#### Material to process:
──────

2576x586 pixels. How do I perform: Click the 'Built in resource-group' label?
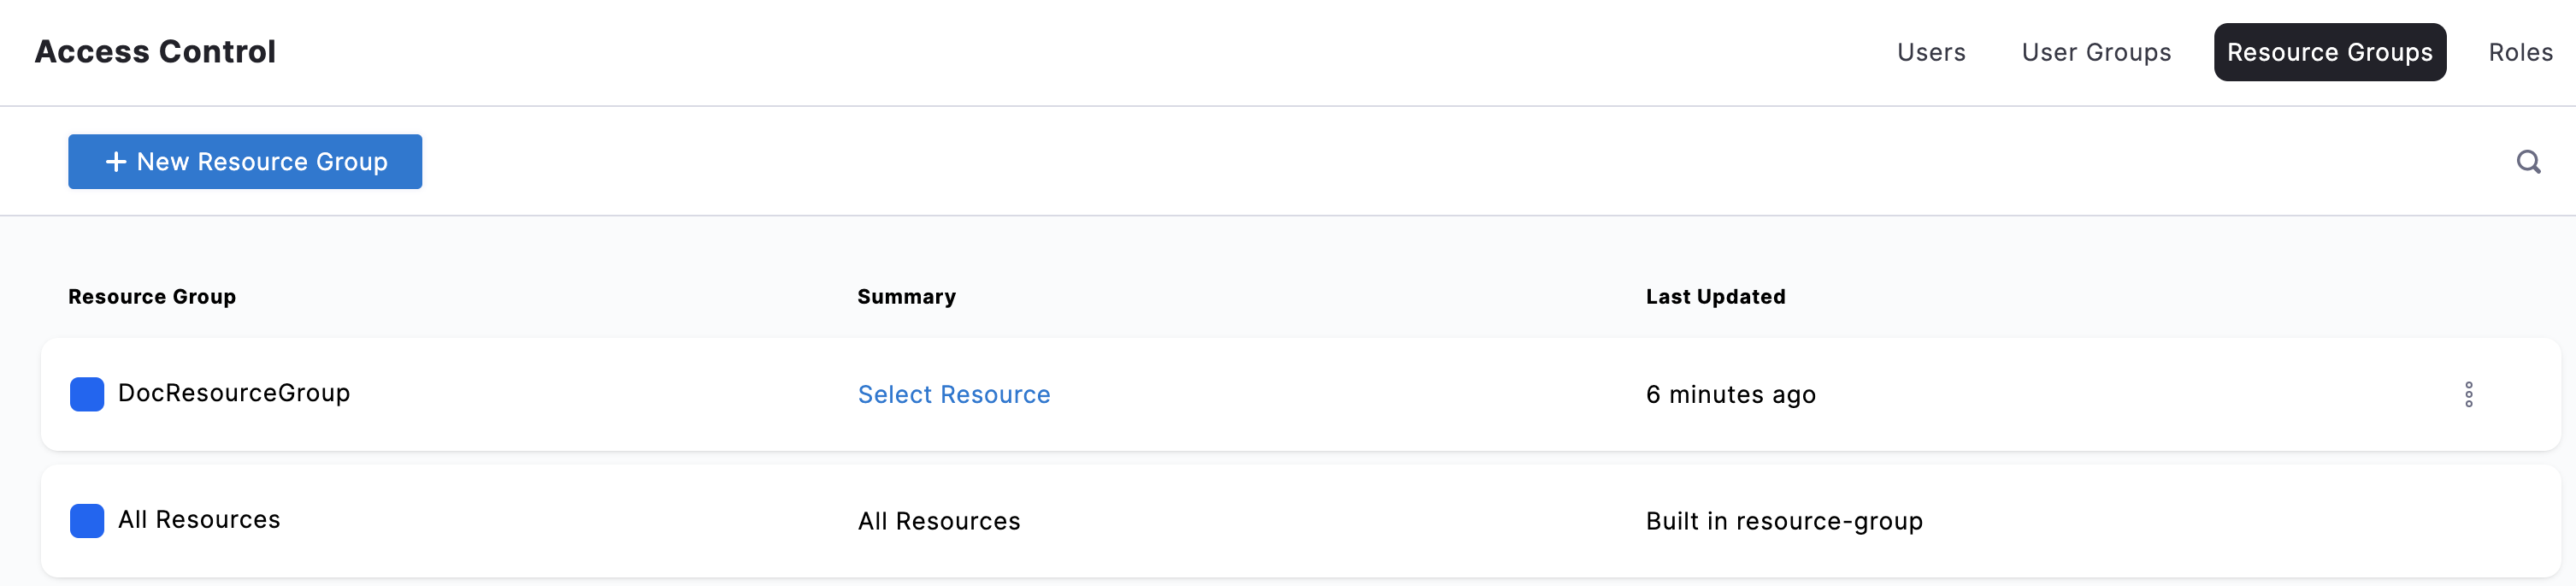pyautogui.click(x=1784, y=521)
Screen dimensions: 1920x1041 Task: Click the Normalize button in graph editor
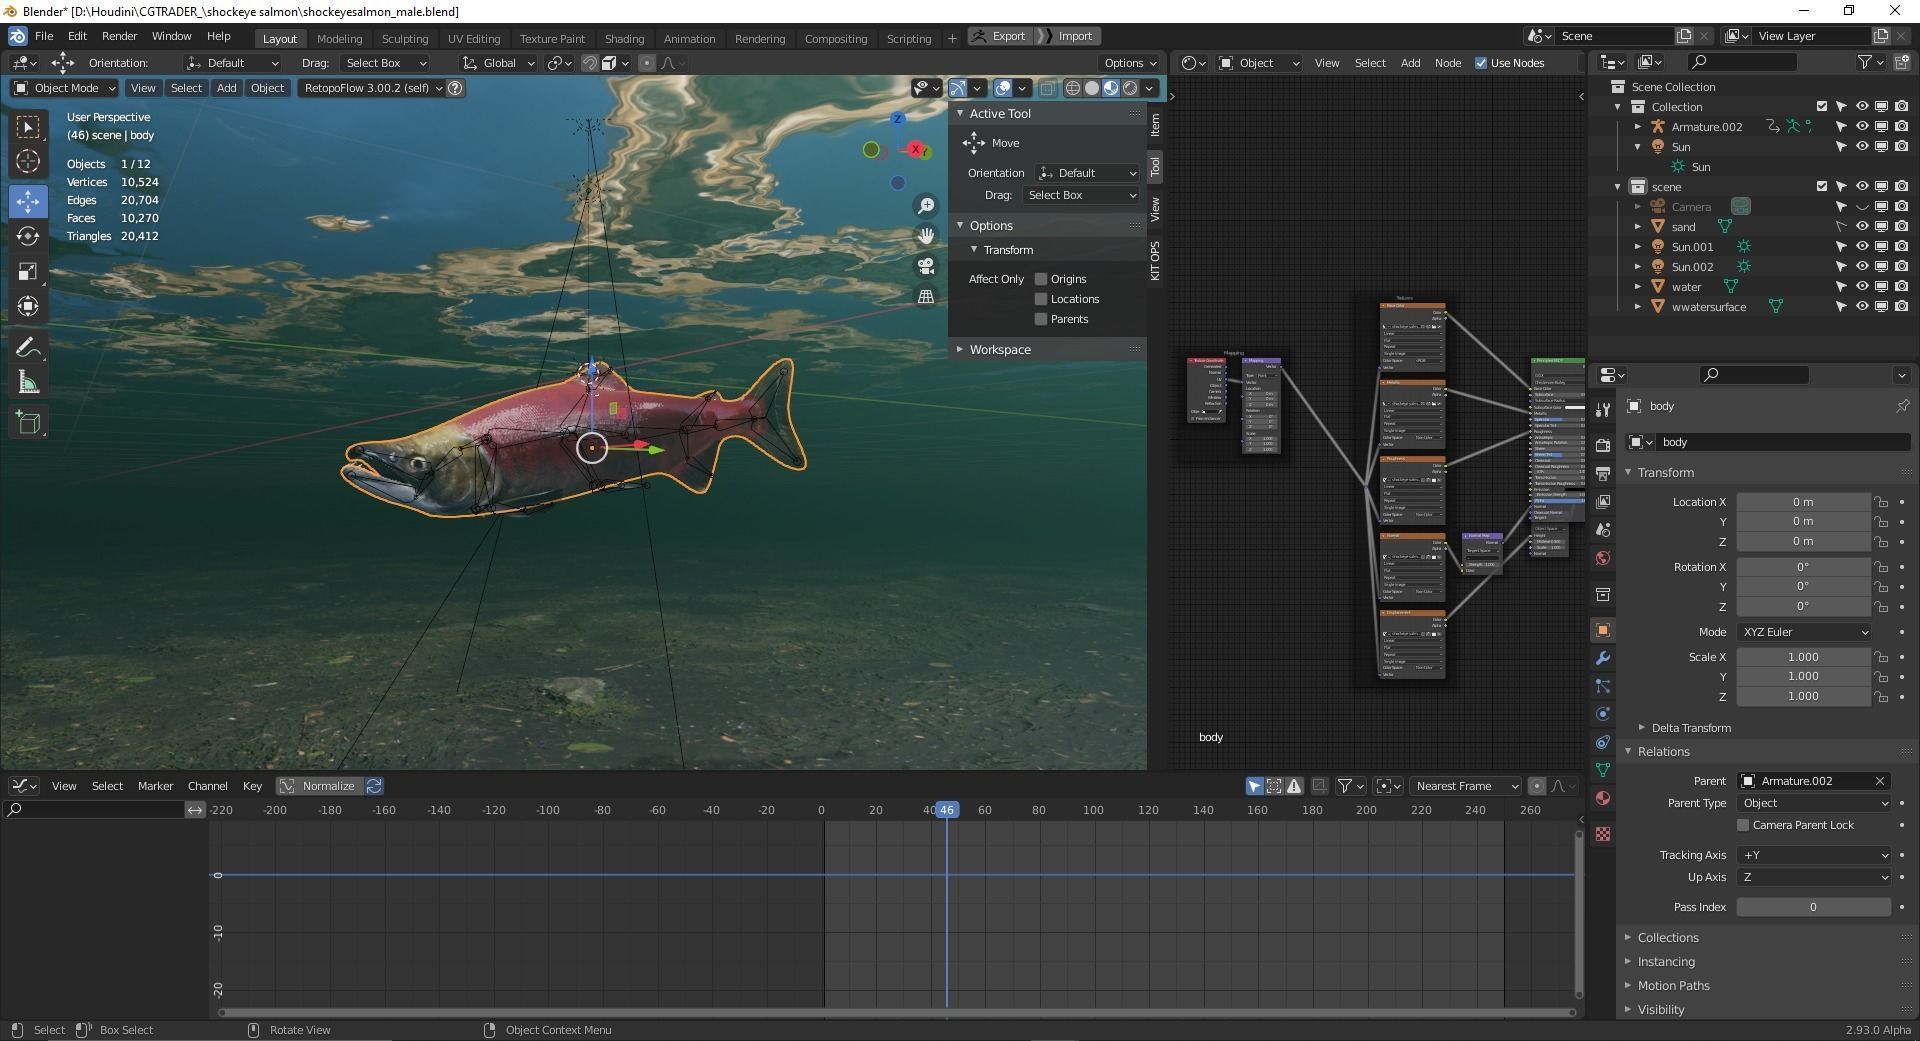[x=319, y=786]
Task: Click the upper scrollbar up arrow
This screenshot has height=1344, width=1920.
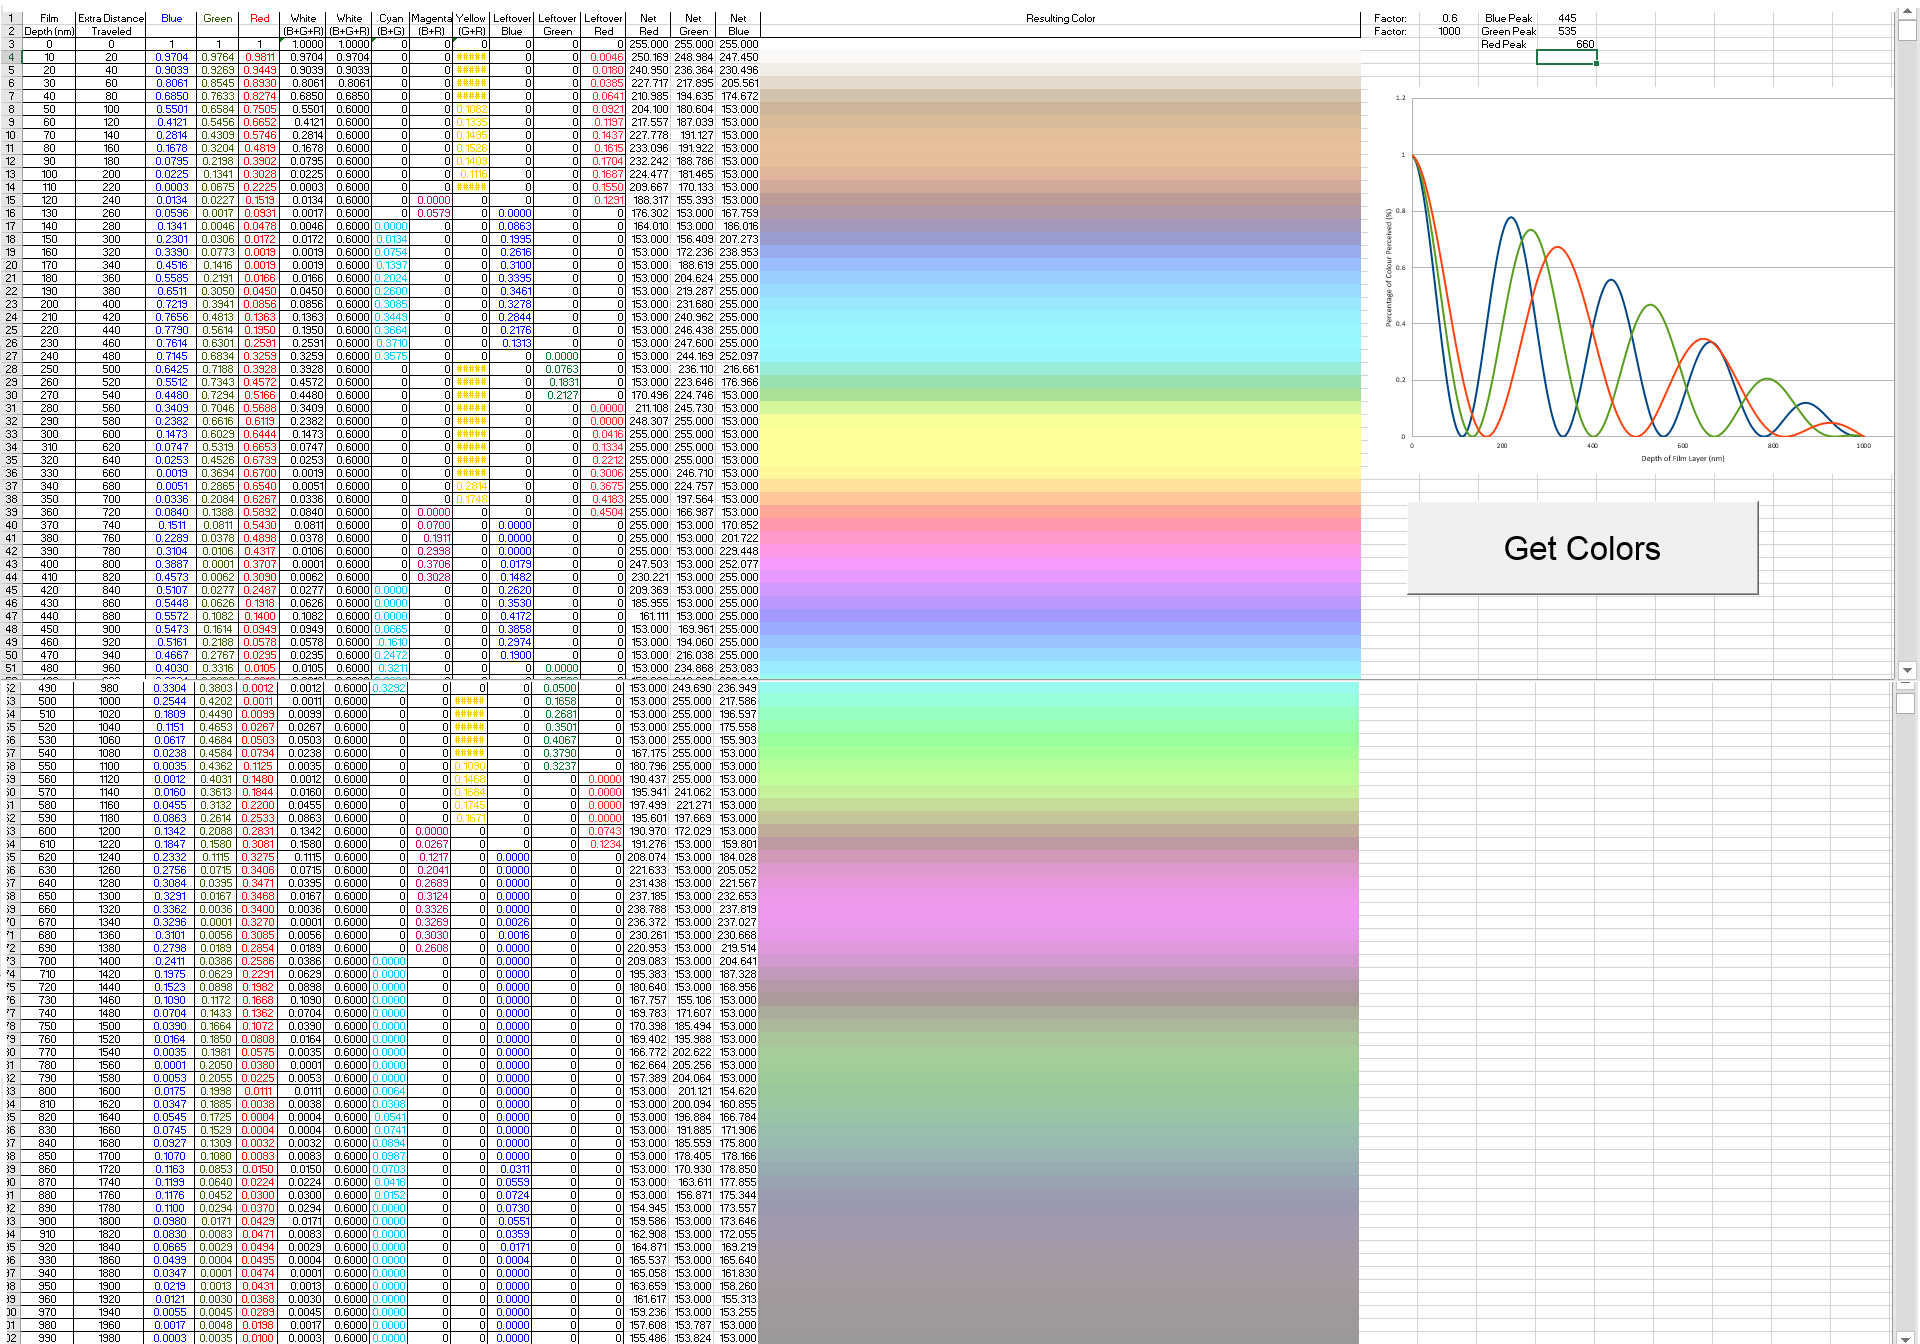Action: click(x=1907, y=11)

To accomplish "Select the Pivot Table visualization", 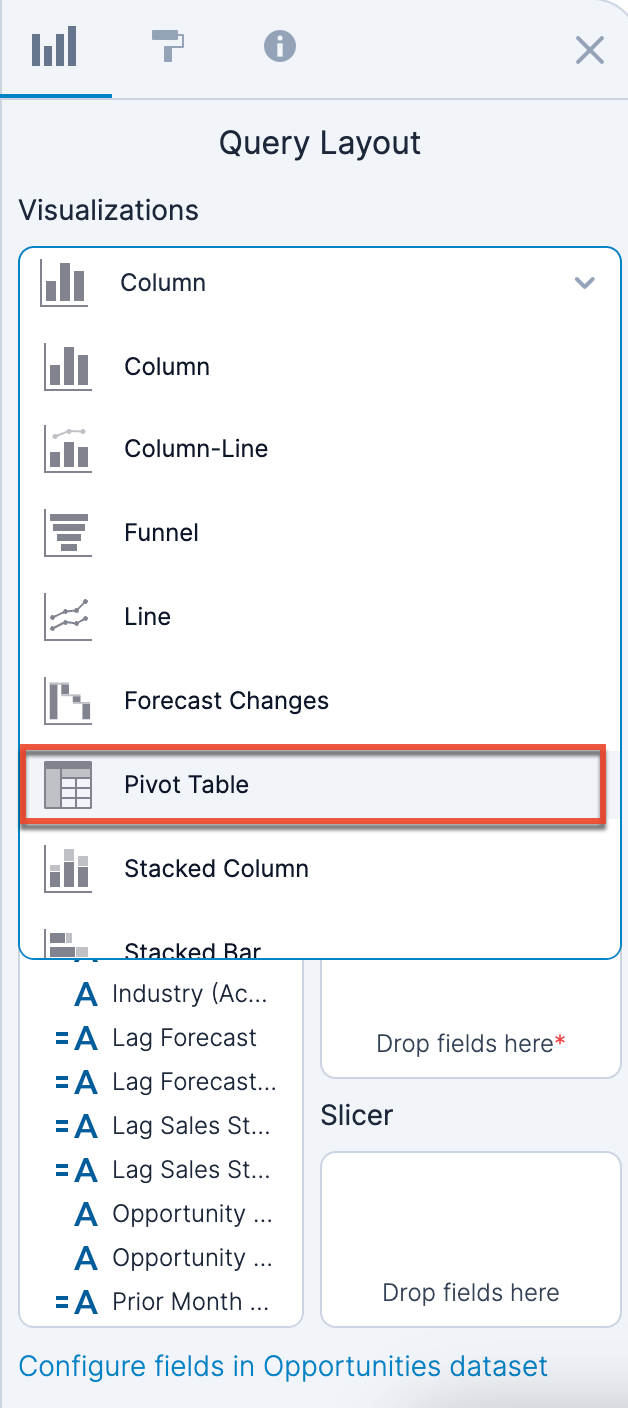I will click(x=312, y=785).
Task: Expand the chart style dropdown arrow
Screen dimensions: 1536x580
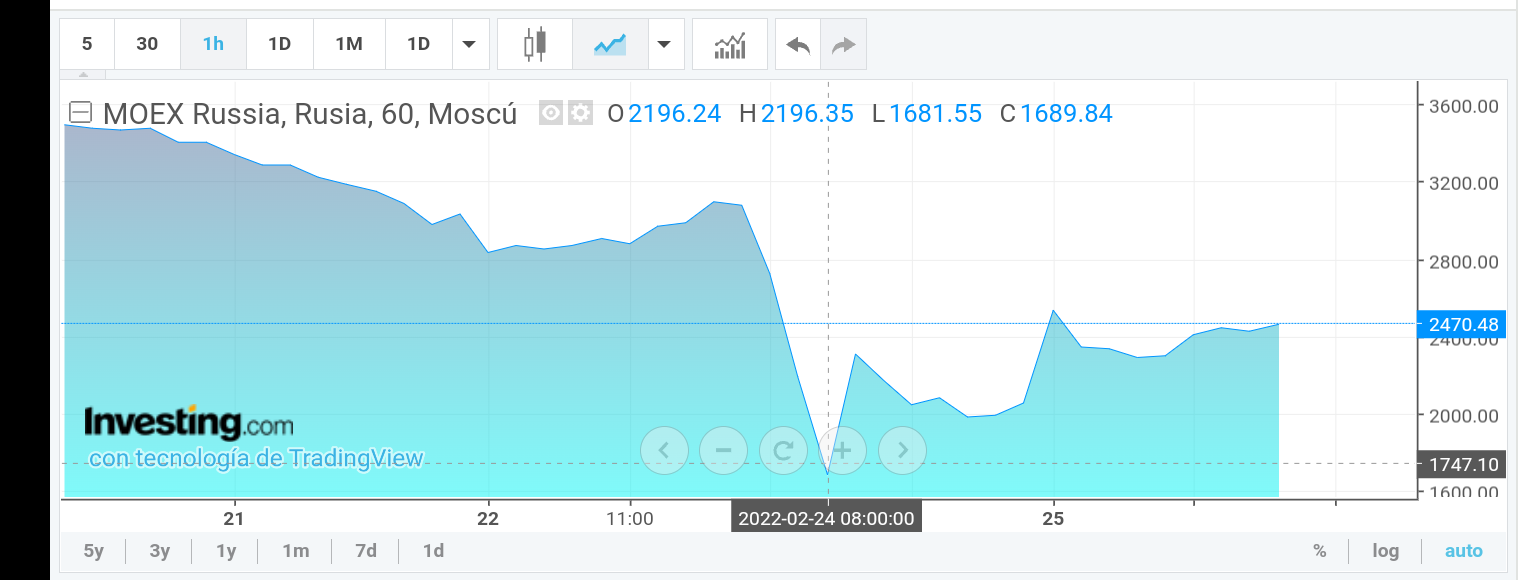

──────

#### Exercise requirements:
Copy out the stretch of the records from the start through the line containing "Action: click(x=1907, y=11)", with the requests included, and add 115 to every coordinate in its answers. Leave out the pictures.

#### Solution for this problem:
2576x586 pixels. How do I perform: Click the 'Built in resource-group' label?
pyautogui.click(x=1899, y=636)
Screen dimensions: 1920x1041 Task: Click the Normalize button in graph editor
[x=434, y=901]
Task: Click the upper scrollbar up arrow
This screenshot has height=1344, width=1920.
Action: click(x=2022, y=126)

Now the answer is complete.